Все противоположное сиденье Гальба заполнил своим большим квадратным телом. Его нельзя было назвать толстым, он просто из тех, кто занимает много места, как старое дерево. У него тоже был в кармане собственный маленький пистолет.
– Да, было смешно. – Грей изучал улицу справа от кареты, Гальба наблюдал задругой стороной. – Анник выглядела совсем не так.
– Римз – болван.
– Что бы ни случилось, Каммингс живьем сдерет шкуру с Римза за то, что тот выставил его глупцом перед Анник. Почему ты сказала, что предатель в конторе Римза?
Она вздрогнула. Грей не только ее любовник, но также глава подразделения и начальник многих шпионов. Сейчас она должна решить, что даст британцам. Какова мера предательства? Что считать мелким, а что большим? Она заходит в грязную воду, глубже и глубже.
– Его светлость не прав в одном. Это не Вобан имел дело с предателем в вашей военной разведке, а Леблан. Наш шпион сидит в офисе Римза. Его завербовали исключительно за деньги, Франция три года платила ему. Мы положили на его счет сотни и сотни фунтов. Его зовут Фредерик Тиллмен.
Грей стукнул кулаком по сиденью.
– Это он! Тиллмен. Мы вычислили ублюдка! Шурин Римза, его заместитель. Это дискредитирует полковника.
Гальба улыбнулся. Они были очень довольны. Она продала им небольшой секрет за немного безопасности. И не чувствовала восторга.
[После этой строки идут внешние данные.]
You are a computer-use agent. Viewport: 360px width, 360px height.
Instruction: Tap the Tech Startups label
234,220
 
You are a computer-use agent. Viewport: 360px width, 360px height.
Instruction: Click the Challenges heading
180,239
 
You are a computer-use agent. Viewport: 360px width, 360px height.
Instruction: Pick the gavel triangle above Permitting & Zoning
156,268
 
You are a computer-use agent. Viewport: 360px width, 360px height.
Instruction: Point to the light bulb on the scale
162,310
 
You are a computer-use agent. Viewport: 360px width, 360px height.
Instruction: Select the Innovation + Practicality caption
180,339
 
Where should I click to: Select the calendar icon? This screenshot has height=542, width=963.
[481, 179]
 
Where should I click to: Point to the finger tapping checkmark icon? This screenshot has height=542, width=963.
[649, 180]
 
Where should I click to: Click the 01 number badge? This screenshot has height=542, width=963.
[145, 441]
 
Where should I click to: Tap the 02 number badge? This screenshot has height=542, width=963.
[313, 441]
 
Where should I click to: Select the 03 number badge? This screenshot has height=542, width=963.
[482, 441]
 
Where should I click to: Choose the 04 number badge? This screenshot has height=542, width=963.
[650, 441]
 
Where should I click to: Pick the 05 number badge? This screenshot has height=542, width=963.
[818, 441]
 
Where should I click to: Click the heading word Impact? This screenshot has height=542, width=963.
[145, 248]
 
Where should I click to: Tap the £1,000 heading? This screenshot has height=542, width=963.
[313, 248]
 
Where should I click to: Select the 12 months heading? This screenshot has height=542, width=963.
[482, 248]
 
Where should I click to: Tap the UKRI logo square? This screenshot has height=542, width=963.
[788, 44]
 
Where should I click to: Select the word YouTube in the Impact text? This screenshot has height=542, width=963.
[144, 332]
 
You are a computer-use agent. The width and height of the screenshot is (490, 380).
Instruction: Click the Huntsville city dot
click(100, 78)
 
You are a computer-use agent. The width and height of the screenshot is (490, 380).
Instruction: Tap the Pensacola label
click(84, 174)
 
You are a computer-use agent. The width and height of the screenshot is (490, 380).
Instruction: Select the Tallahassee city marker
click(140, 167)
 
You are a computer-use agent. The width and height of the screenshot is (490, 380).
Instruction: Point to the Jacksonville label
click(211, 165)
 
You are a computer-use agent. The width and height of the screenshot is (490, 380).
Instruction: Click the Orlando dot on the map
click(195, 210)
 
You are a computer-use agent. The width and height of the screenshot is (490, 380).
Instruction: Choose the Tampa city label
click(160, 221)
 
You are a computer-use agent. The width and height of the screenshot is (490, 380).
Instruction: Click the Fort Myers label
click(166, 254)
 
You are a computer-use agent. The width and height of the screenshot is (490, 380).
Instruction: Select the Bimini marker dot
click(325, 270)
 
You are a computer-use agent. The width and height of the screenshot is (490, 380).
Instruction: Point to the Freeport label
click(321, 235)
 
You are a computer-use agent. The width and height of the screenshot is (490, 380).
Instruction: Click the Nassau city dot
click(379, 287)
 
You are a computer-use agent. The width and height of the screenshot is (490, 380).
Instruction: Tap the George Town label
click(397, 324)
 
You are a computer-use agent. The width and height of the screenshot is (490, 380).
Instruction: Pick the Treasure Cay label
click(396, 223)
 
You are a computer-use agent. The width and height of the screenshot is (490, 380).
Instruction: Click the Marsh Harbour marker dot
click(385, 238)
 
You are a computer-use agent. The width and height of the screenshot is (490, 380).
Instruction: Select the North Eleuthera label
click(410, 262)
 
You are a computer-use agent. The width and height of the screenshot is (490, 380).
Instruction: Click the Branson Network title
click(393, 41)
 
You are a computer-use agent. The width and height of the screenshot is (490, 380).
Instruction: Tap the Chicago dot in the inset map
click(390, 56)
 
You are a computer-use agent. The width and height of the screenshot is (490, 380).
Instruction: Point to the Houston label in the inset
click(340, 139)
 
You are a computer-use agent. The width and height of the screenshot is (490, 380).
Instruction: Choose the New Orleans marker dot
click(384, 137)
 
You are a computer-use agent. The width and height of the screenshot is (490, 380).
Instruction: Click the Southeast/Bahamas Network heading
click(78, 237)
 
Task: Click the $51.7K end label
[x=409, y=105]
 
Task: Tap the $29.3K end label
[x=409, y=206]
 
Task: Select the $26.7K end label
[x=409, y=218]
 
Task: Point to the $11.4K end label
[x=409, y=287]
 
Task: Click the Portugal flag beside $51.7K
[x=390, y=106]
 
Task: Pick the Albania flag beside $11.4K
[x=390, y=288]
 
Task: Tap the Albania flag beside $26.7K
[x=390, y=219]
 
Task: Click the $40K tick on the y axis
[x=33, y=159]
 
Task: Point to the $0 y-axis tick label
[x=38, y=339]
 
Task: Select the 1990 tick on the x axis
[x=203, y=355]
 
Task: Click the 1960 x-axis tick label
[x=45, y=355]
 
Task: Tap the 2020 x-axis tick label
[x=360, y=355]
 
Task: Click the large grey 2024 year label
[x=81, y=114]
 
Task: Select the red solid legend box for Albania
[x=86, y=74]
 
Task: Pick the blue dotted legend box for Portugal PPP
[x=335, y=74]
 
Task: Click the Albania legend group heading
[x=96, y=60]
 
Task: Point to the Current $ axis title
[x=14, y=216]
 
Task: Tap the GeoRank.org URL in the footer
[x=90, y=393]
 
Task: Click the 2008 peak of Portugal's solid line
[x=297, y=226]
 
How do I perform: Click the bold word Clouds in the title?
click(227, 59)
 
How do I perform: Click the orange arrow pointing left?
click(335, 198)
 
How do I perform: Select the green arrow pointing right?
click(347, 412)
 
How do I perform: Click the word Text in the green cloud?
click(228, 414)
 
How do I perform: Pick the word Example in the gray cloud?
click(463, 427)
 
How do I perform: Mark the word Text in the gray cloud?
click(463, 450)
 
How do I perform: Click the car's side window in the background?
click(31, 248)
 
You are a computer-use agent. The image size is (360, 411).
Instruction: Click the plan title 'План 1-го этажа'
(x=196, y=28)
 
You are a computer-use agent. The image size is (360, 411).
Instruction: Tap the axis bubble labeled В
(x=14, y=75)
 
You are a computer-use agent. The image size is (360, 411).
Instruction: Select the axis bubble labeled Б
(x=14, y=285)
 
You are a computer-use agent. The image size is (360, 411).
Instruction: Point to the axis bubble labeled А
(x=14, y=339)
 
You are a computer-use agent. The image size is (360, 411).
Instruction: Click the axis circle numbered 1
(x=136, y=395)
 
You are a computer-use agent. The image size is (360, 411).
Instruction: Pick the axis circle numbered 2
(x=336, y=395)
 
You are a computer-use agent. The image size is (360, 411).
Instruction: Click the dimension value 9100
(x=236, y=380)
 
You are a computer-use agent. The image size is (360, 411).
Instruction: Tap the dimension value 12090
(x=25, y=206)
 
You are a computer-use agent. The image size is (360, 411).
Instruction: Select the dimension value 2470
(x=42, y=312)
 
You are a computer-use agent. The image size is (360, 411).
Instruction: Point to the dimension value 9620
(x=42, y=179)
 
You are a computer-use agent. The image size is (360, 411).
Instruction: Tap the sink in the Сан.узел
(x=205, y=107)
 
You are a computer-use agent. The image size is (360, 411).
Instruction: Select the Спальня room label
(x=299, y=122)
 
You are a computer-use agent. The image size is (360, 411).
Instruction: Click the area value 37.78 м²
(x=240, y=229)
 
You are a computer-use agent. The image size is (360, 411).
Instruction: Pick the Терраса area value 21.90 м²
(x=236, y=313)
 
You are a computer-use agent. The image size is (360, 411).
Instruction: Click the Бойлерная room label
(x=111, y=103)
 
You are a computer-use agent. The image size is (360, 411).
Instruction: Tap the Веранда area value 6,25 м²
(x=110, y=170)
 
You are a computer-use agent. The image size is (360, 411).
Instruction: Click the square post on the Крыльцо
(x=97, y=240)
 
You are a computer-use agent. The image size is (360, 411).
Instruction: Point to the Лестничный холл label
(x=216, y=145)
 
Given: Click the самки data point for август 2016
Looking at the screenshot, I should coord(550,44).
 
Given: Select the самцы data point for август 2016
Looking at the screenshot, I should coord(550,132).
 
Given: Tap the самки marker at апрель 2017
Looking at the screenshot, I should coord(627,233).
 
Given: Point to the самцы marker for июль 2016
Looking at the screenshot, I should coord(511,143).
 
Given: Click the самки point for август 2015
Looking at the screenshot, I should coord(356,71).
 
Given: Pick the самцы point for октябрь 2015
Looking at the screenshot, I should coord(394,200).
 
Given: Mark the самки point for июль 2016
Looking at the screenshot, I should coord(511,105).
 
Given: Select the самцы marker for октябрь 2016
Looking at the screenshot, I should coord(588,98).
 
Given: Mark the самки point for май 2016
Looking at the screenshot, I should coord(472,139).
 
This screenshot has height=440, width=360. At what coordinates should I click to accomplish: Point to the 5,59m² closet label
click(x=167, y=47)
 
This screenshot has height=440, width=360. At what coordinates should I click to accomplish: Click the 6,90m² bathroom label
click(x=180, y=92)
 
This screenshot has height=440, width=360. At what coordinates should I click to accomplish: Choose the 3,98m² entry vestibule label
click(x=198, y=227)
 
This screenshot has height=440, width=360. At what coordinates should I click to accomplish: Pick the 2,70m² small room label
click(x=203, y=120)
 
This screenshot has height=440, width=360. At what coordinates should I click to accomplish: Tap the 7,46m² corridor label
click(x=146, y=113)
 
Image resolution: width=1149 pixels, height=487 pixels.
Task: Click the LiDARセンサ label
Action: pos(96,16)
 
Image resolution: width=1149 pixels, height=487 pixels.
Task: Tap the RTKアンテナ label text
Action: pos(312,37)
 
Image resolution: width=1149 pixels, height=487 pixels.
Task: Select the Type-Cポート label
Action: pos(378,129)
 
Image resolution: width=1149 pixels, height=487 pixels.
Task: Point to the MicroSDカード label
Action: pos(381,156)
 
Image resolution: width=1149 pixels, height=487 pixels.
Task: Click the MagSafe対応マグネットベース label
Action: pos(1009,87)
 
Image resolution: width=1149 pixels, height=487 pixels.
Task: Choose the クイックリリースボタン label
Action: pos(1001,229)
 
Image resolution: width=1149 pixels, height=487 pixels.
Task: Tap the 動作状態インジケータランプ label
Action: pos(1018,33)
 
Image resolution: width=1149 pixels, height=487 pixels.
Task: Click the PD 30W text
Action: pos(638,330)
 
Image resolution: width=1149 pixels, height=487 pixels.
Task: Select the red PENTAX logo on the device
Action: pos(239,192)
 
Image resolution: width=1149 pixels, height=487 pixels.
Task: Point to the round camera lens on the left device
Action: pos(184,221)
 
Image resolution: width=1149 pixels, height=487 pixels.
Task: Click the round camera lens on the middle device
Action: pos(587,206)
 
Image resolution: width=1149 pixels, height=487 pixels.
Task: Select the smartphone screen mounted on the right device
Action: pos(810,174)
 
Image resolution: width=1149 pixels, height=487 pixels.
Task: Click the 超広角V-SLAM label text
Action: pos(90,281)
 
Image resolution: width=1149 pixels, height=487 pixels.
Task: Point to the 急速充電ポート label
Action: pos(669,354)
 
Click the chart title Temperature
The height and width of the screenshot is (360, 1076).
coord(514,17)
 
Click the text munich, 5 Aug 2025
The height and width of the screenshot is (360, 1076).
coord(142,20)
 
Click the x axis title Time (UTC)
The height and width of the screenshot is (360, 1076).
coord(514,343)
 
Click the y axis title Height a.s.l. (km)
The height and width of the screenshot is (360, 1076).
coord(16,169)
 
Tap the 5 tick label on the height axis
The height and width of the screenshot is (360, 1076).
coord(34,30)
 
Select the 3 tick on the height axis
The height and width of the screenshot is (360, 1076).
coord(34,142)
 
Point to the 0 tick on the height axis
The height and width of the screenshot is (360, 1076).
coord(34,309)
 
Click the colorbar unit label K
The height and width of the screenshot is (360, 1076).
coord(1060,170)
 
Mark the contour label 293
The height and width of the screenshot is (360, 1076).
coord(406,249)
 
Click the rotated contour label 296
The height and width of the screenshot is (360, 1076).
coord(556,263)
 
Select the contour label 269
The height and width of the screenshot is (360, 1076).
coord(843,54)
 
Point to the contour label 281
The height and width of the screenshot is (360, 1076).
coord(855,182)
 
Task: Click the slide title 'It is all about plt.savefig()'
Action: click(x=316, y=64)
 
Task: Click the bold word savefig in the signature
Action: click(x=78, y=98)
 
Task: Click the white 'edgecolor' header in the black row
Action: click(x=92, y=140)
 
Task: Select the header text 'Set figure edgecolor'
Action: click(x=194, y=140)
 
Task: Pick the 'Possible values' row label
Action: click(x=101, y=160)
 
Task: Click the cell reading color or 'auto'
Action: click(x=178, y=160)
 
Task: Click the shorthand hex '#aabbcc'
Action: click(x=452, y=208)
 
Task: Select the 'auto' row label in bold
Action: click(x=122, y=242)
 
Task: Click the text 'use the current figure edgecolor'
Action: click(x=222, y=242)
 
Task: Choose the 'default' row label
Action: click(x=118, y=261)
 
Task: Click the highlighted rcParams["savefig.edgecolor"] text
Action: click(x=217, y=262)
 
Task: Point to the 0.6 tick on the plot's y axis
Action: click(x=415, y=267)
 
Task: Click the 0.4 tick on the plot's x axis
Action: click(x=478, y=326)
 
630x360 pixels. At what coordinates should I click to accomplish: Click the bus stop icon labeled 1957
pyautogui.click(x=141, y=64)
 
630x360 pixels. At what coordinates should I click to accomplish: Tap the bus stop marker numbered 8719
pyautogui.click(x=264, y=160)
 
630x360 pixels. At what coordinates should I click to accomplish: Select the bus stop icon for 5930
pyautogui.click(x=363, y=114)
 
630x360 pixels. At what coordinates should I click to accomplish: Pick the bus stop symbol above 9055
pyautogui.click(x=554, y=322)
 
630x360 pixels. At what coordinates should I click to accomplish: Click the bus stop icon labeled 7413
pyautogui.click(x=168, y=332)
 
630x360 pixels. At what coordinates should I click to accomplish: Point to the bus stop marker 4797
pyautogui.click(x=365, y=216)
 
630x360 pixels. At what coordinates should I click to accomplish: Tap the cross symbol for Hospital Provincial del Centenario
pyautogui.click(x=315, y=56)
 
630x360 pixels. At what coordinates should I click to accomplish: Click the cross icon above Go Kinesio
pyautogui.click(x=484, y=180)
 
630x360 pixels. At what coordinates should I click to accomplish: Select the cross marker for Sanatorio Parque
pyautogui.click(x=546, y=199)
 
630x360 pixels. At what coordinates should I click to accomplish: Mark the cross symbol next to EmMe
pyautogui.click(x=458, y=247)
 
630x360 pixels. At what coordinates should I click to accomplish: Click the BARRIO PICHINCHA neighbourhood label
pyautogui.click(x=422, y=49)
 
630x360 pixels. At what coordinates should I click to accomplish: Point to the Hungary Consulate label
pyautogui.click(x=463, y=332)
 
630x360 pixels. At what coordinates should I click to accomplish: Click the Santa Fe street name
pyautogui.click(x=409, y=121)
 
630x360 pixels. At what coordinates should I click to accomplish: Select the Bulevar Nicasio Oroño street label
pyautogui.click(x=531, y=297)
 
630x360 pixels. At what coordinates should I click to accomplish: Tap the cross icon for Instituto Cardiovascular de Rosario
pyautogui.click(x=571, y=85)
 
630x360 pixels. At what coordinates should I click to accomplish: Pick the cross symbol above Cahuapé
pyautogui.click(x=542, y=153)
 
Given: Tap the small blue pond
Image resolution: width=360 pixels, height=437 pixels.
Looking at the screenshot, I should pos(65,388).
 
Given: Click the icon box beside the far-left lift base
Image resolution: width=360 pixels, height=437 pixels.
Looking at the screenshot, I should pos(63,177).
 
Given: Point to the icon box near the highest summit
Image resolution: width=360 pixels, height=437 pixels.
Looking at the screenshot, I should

Это началось. Не с драматического решения отдать им планы Альбиона. С имени хищной маленькой и жадной ласки. Британцы теперь будут выкупать у нее под разными предлогами секрет за секретом, пока она полностью не окажется в их руках. Анник знала, как это делается. Она не пара этим людям ни по решительности, ни по уму.
Грею понадобился один взгляд, чтобы понять ее состояние.
– Это не первый шаг, Анник. Ты точно знаешь, что делаешь.
Она почувствовала себя лучше. Тиллмен в парижском досье Фуше был отмечен как ненадежный, бесполезный шпион. При необходимости любой французский агент мог назвать его имя.
– Ваш месье Тиллмен – худший тип предателя. Он работает только за деньга. Он продает нам британские секреты, затем продает французские секреты Романовым и секреты всех – Габсбургам. Он предает всех хозяев. Я не могу дать вам никаких доказательств. У меня в голове только имя.
– Доказательства я получу. Теперь, когда у меня есть имя, будут и доказательства.
Грей обнял ее. Не прикосновение любовника, а дружеская поддержка товарища перед боем. Все это время он смотрел в окно, проверяя каждый угол, словно это действительно поездка на поле битвы.
Гальба тоже изучал улицу.
– Нас пока не преследуют. Роберт, твое мнение, осмелится ли Камминге бросить мне прямой вызов? С ним были двенадцать человек в форме. Он политик весьма осторожный, но сейчас хорошо владеет ситуацией. Попытается ли он взять ее силой? Мы готовы к любым возможностям, кроме этой.
Они проехали еще одну улицу. Грею хватило времени подумать.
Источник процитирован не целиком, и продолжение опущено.